━━━ Texte de lecture ━━━

Le dernier film de Hicham Lasri est un ovni, une œuvre difficile à résumer et à raconter. Il y a tout d’abord Tarik, personnage principal autour duquel les autres personnages tournent en orbite. Tarik s’habille en femme, se maquille, danse sur le chariot de son père, dans la pure tradition de ces hommes travestis qui égayaient les cérémonies de mariage. Mais derrière cette joie contrainte, cette allégresse de circonstance, se dissimule un mal-être et une tristesse profonde. « Le personnage principal, Tarik, est un zombie, une ruine en marche, comme j’en croise souvent dans la rue. Des personnes en errance pour lesquelles j’éprouve beaucoup de tendresse », nous confie le cinéaste. Pour camper ce rôle, Hicham Lasri a choisi Malek Akhmiss. Le regard profond et la démarche raide, l’acteur est précis dans son jeu.

━━━ Données recueillies ━━━

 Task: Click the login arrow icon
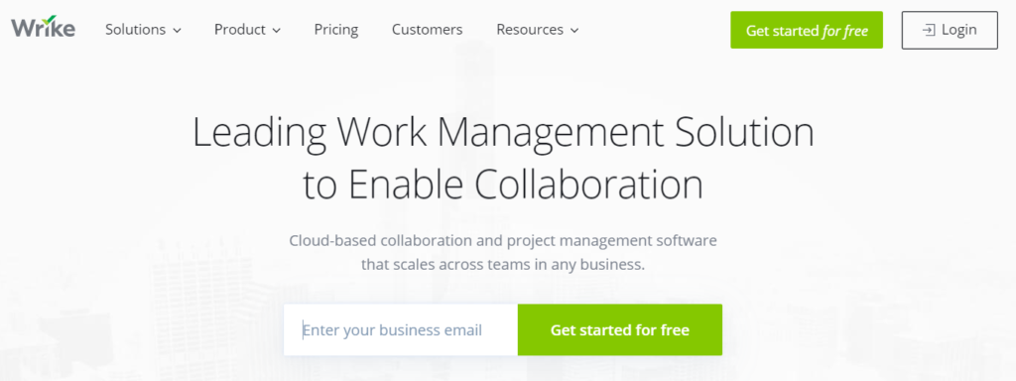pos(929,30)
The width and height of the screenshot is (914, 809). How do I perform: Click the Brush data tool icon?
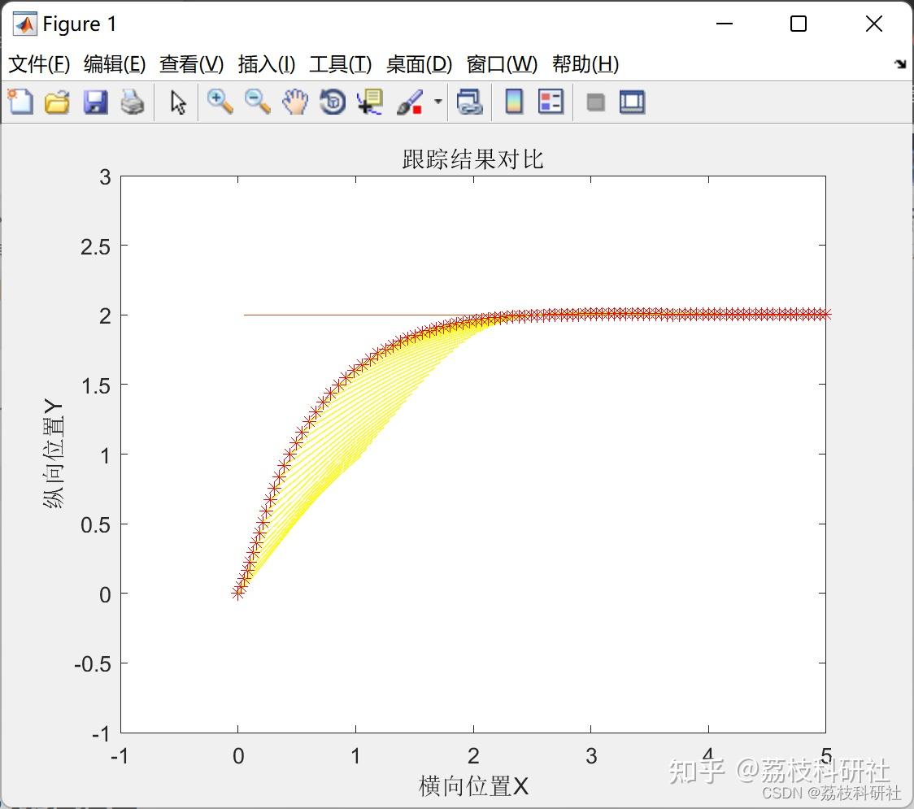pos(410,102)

━━━

• _Consignes de travail_:
a - D'après le texte sur le film de Hicham Lasri, quel acteur tient le rôle de Tarik ?
b - Relevez toutes les actions que Tarik accomplit selon le texte sur le film de Hicham Lasri.
c - Poursuivez le texte sur le film de Hicham Lasri après sa dernière phrase.

• _Exercices corrigés_:
a - Malek Akhmiss.

b - Il s'habille en femme ; il se maquille ; il danse sur le chariot de son père.

c -
Petits soldats
« Ce film met en scène des soldats de la vie vivant sur une autre planète, une espèce de monde parallèle. Des petits soldats comme vous et moi », explique le plus hyperactif des réalisateurs marocains. Dans un monde en décrépitude, les héros du film sont égarés, à l’instar de ce flic qui « ne mérite même pas la peur des citoyens », ou de cette prostituée obèse et sadique. Quant à Tarik, il est perdu dans un univers en déséquilibre. « Tarik est un introverti, totalement effacé, autrefois dominé par sa femme et qui n’arrive même pas à venger ses enfants », nous précise Malek Akhmiss. Dans The Sea is behind, le temps semble s’effacer et tous les repères sont flous. Seuls quelques symboles (un tram, un zoo…) nous indiquent que nous sommes bel et bien à Casablanca, ville muse de Hicham Lasri. « J’ai tenu à installer des lignes de tension universelles afin que le film soit compris partout, pas seulement au Maroc. C’est pourquoi le monde de The Sea is behind se rapproche autant de la science-fiction. Mais la vérité marocaine est tout de même partout », ajoute le réalisateur.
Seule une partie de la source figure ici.